GPU Container Guide
This guide explains how GPU access works in DS01 and what to expect when running containers with GPU.
Current state: MIG is disabled — the server runs 4 full A100-40GB GPUs, so one GPU-slot = one full GPU. Quotas are counted in GPU-equivalents (a full GPU = 1.0).
Quick Summary
| Container Type | GPU? | Lifecycle |
|---|---|---|
| Dev container (no GPU) | No | Permanent - runs until you stop it |
| Dev container (with GPU) | Yes | Ephemeral - auto-stops when idle |
| ds01 container | Yes | Ephemeral - dedicated, auto-cleanup |
| docker-compose (with GPU) | Yes | Ephemeral - auto-stops when idle |
| docker run (with GPU) | Yes | Ephemeral - auto-stops when idle |
The Golden Rule
GPU access = ephemeral container
If your container has GPU access, it WILL be stopped when:
- GPU is idle for 30 minutes (no GPU activity)

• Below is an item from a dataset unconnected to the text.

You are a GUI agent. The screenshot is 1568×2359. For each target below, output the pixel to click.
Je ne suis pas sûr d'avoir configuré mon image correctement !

- Container exceeds its maximum runtime (varies by container type)
This ensures GPUs are available for all users and aren't hoarded by idle containers.
Container Lifecycle by Type
DS01 Native Containers (Recommended)
Created via container deploy:
- Idle timeout: 30 minutes (configurable by group)
- Max runtime: 24-72 hours (varies by user group)
- Best for: Training runs, batch jobs, GPU-intensive work
# Deploy a GPU container
container deploy myproject
# When done
container retire myproject
Dev Containers (VS Code/Cursor)
Containers created by VS Code Remote Containers extension.
With GPU (--gpus in devcontainer.json):
- Idle timeout: 30 minutes
- Max runtime: 7 days
- Lifecycle: Ephemeral - will be auto-stopped
Without GPU:
- Idle timeout: None
- Max runtime: None
- Lifecycle: Permanent - runs until you stop it
Docker Compose Containers
With GPU:
- Idle timeout: 30 minutes
- Max runtime: 3 days
- Lifecycle: Ephemeral
Direct docker run
With GPU:
- Idle timeout: 30 minutes
- Max runtime: 2 days
- Lifecycle: Ephemeral
Recommendations
For Code Editing (No GPU Needed)
Use a dev container WITHOUT GPU:
- Remove
--gpusfrom yourdevcontainer.json - Container can run indefinitely
- Perfect for: editing, git operations, lightweight work
Example devcontainer.json for permanent dev environment:
{
"name": "My Project",
"image": "python:3.11",
"postCreateCommand": "pip install -r requirements.txt"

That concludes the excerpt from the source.